WV020

 


A collection of little-known facts about the Mountain State

The celebrated tenor Luciano Pavarotti is considered by many to be quintessentially Italian. And while it is true Pavarotti was born of Italian parents, and spent most of his formative years in Modena, Italy, few are aware that his mother actually gave birth to him in Wood County, West Virginia, in the small town of Mineral Springs.

Pavarotti’s father, Fernando, was a pilot in the Italian Air Force (Règia Aeronautica), and was captured during World War II by American forces fighting in the bloody Garden of the Olives Offensive. Fernando was brought to a POW camp in Parkersburg, WV, and because his wife Adele was technically a U.S. citizen (it's quite complicated), she was allowed to establish residence in the nearby 48 States Motor Lodge.

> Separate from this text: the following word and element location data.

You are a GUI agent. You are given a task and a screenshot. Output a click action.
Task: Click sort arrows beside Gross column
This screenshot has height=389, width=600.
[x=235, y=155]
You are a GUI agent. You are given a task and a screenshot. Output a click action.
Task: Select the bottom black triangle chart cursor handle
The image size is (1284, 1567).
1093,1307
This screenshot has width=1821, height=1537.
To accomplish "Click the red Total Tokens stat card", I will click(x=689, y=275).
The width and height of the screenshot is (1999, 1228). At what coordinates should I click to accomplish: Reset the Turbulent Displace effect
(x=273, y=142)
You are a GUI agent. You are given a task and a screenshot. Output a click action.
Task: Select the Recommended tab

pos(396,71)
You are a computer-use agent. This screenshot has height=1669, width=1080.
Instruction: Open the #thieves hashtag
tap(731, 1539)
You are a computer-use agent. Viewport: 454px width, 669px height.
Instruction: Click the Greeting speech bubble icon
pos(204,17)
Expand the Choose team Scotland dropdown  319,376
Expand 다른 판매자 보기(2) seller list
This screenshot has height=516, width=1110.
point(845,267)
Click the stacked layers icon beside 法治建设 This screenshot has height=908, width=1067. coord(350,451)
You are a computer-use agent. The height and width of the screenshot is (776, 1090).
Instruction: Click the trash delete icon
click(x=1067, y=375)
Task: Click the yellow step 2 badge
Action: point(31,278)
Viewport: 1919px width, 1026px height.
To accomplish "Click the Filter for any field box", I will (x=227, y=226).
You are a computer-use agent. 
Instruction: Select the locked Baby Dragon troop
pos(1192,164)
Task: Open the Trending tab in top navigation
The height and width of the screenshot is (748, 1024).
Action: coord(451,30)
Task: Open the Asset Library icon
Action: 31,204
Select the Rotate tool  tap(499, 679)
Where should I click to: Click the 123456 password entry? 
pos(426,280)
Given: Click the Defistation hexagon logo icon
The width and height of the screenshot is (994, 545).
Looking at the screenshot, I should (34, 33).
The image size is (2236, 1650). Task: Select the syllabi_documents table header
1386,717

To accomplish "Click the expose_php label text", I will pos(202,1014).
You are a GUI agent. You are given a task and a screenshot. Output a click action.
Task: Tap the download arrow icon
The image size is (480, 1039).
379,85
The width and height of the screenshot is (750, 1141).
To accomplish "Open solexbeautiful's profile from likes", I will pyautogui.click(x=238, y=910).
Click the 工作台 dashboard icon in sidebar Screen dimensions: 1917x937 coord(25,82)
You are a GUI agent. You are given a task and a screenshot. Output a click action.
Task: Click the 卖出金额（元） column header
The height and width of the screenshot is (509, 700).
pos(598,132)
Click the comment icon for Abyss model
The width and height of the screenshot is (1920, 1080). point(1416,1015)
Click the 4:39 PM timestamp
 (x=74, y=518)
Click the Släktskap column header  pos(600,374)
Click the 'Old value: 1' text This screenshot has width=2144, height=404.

Pregnant and miserable, Adele took in ironing and performed with the Mineral Springs Opera Company to help pay her motel and food bills. During this time she also developed what she termed her “shameful American weakness,” an addiction to the popular spiced luncheon loaf, Treet; or as it was known to the locals, Treet meat. She would struggle with this "weakness" for the rest of her life, as would her famous son.

It was a difficult period for the Pavarottis and when Luciano was born on October 13, 1942, with his father in a military prison, life didn’t get any easier. From day one, it was reported, the boy could eat. It wasn't an easy task, during wartime, to keep the child (and the mother) in spiced loaf.

Fernando was finally released from his jail cell at the end of the war, and the family soon returned to Italy. But not before young Luciano had befriended several West Virginia “hill children,” and picked up the nickname Bimbo.

Pavarotti wrote of his nearly-forgotten connection to West Virginia in a 1987 magazine article titled "Mountain Maestro.” In it he reminisced about rolling down a hill in a tractor tire and soiling his kerchief, swinging from a rope above Big Shitstain Creek, and learning to play bottleneck blues guitar from “an old negro gentleman” with the curious name of Griddlecakes "Joe" Armstrong.

Bimbo Pavarotti died on September 6, 2007, at the age of 64. A bronze interpretation of his iconic facial hair has been erected in downtown Mineral Springs, in honor of the great man and his tie to the town. Unfortunately, it is reported, many modern-day residents know little of Pavarotti, and seem to believe the statue is nothing more than an especially fancy-pants bus stop.

Did you also know?

·
West Virginia is home to the only town in America with a zip code that contains a character other than a number. It's true! Because of an ancient and still-uncorrected clerical error, the zip code for Pax, WV is 259,4.

· The West Virginia state constitution, drafted in 1862, contains the phrase "I am Kid Dyn-o-mite!"

· Locals often claim that if the many mountains and hills of West Virginia were somehow flattened-out, the state would be larger than Texas. While it is difficult to substantiate such an assertion, topography experts have concluded that if West Virginia were made flat it would assume, almost exactly, the shape of the "tongue and lips" logo used by legendary rock 'n' roll band the Rolling Stones.

· West Virginia Senator Robert C. Byrd once had a female secretary named Lincoln, and Abraham Lincoln once had a female secretary named Senator Robert C. Byrd.